**WHAT NEEDS TO BE DONE:** Of the entries below, return exactly those lines that fall between the one containing "You are a GUI" and the one containing "Task: Click the", the two end lines included.

**DATA RECORDS:**
· · · · ·

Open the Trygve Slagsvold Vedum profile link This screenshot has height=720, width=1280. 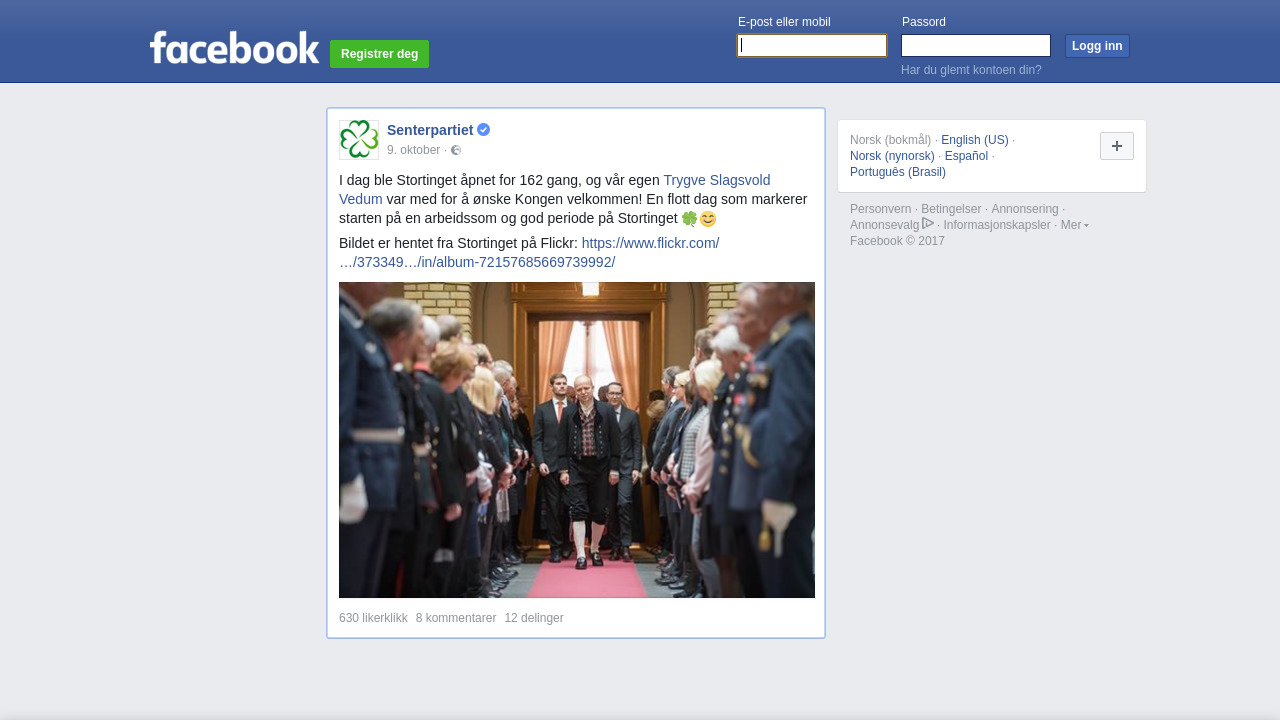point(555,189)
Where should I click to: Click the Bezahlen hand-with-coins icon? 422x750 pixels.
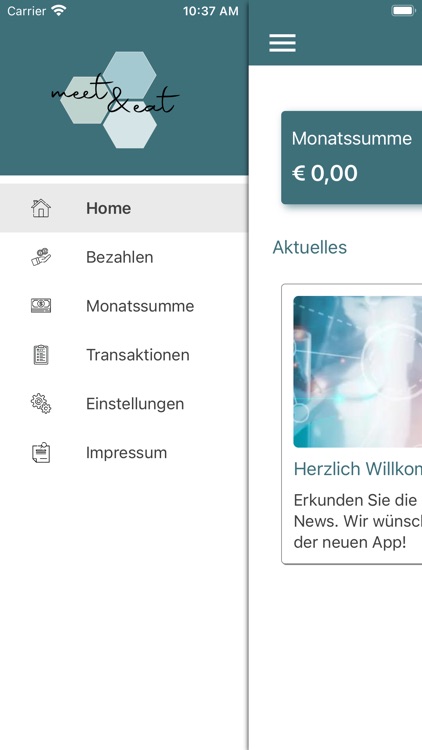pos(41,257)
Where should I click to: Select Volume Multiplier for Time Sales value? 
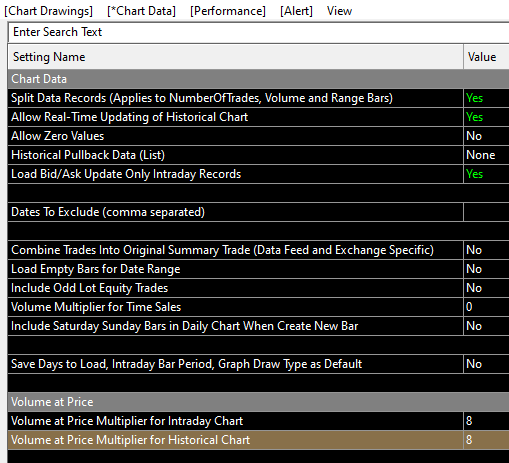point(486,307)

· · · · ·

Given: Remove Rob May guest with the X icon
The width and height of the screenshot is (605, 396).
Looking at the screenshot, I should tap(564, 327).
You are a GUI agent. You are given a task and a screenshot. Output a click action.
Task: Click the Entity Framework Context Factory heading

· · · · ·

**SOLUTION FOR THIS PROBLEM:**
You are a GUI agent. You are given a task and a screenshot. Output a click action.
Task: Click the Entity Framework Context Factory heading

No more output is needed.